Kore Kara wa, Ikemen no Koto Dake Kangaeteiku: Takeuchi Sachiko

It’s kind of wild to me that Takeuchi Sachiko has basically made a career of being a queer fangirl. Her work is generally either about fandoms or life as/with a queer person or a combination of the two. Which is pretty incredible in Japan, when you think about it, since while fandom is more or less accepted at a mainstream level, queerness is still one of those things that’s better left untalked about with the ladies who lunch and the old dudes who still run pretty much everything. But Takeuchi is out here talking about her partner transitioning, her own coming out as a lesbian, and casually incorporating her queerness into her other manga, not as some big statement, but as one part of who she is. Like when she and editor M-ta are at a public bath and she comments on how people always ask her if she gets turned on by all the ladies at the baths. She asks M-ta if she would be turned on by men walking around naked in a bath, and M-ta has to concede that no, it would be pretty boring. 

Akachan Honbucho might be the exception to the queerness/fandom focus of her work, given that it’s about a middle-aged straight man who turns into a baby. But with the other main characters being gay, in a fandom, or living an unconventional life, I think the queerness is just more subversive here, more subtle, like a subliminal message for the straights. I am still sad this series ended after only three books. It is so good, and I wanted to learn more about the private lives of those other characters. And knowing Takeuchi, she would undoubtedly have managed to queer up some of the other people in the office. 
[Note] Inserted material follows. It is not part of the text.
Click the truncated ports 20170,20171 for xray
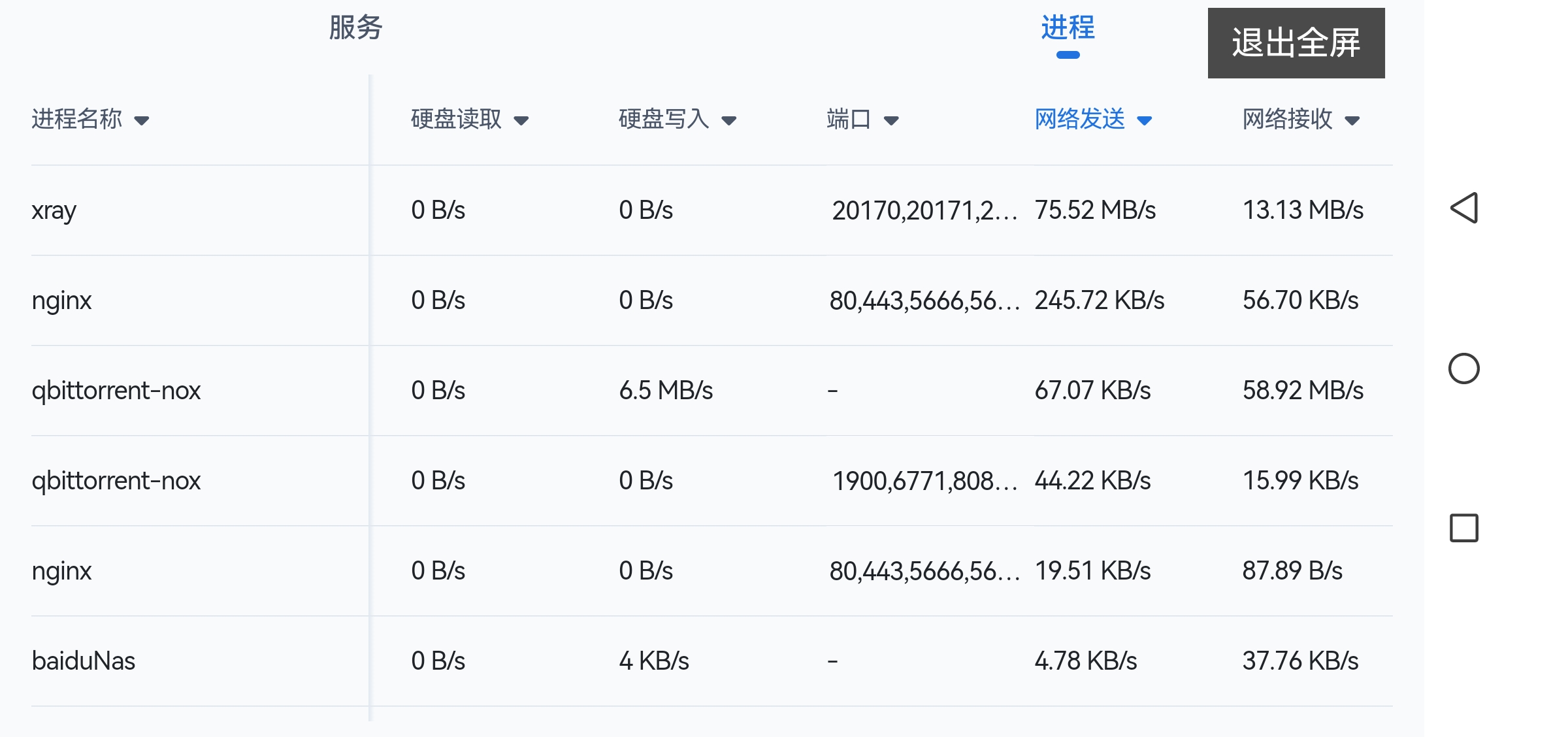This screenshot has width=1568, height=737. tap(926, 210)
So it’s always a good day when she puts out a new book. This time, it’s the fourth in the Burachin series, which is honestly a series in the loosest sense of the word. Readers can dive in at any volume and enjoy the hilarity and sincerity since there is no overarching story driving these books, but rather a simple theme: be near hot guys somehow. Sometimes, the hot guy-ness is very obvious, like when she and her editor go to a handshake event for some idol, but at others, the hot guy aspect is more oblique, as in the first chapter of this volume, where Takeuchi declares that calories are a hot guy after they go swimsuit shopping. (This makes sense in context, trust me.)

As with previous volumes, there is a lot of pop culture stuff that I have no idea about. I have never been to a handshake event. I am a member of zero fan clubs. I have never heard of the visual kei band whose lead singer Takeuchi devotes three chapters to interviewing. And yet! I love this book and this series because of the sheer force of Takeuchi’s personality that comes through in these pages and the magnificent, emotional reality of her depictions of this life she and M-ta share. I wish Takeuchi would do Line stickers because she has an uncanny knack for perfectly capturing even the most random emotions—the moment of realization that you have been scammed, the blissful sadness of finding the perfect stuffed cat, the sudden focused rage at abusive tweets flooding your timeline.

But while the focus is always on the hot guys, our heroes still have to live in the real world, and they struggle with all of the things the rest of us struggle with as we grow older. Pets get sick, parents get old, bodies start to crap out in new and interesting ways. Takeuchi and M-ta cheer each other on and support each other at every turn, leading to some very funny sad hugs in the middle of restaurants in this volume. At one point, in a very Adult Masterclass move, they go to an insurance agent to discuss health and life insurance. It’s here that they discover they have levelled up, though—the insurance agent they talk to is very fine. Now the hot guys are coming to them! It’s the perfect blend of adulting and fangirling that makes this series so meaningful and good. 

The chapters collected in this volume span from mid-2018 to mid-2020, so yes, we get a glimpse of how the pandemic is changing their world of chasing after hot guys. Everything has been cancelled and they are not okay with this lack of hot guys in their lives. But when Takeuchi wonders if this is at last truly the end for Burachin, M-ta steps in with the inspirational speech, telling her friend and fellow fan that even if the series ends, their friendship is forever. And yes, that’s great and moving and hooray to lifelong friendships with people who really get you, but as a reader, I don’t want heartwarming odes to friendship. I want more Burachin, more of these ladies out there prowling around for hot guys in make-up shops.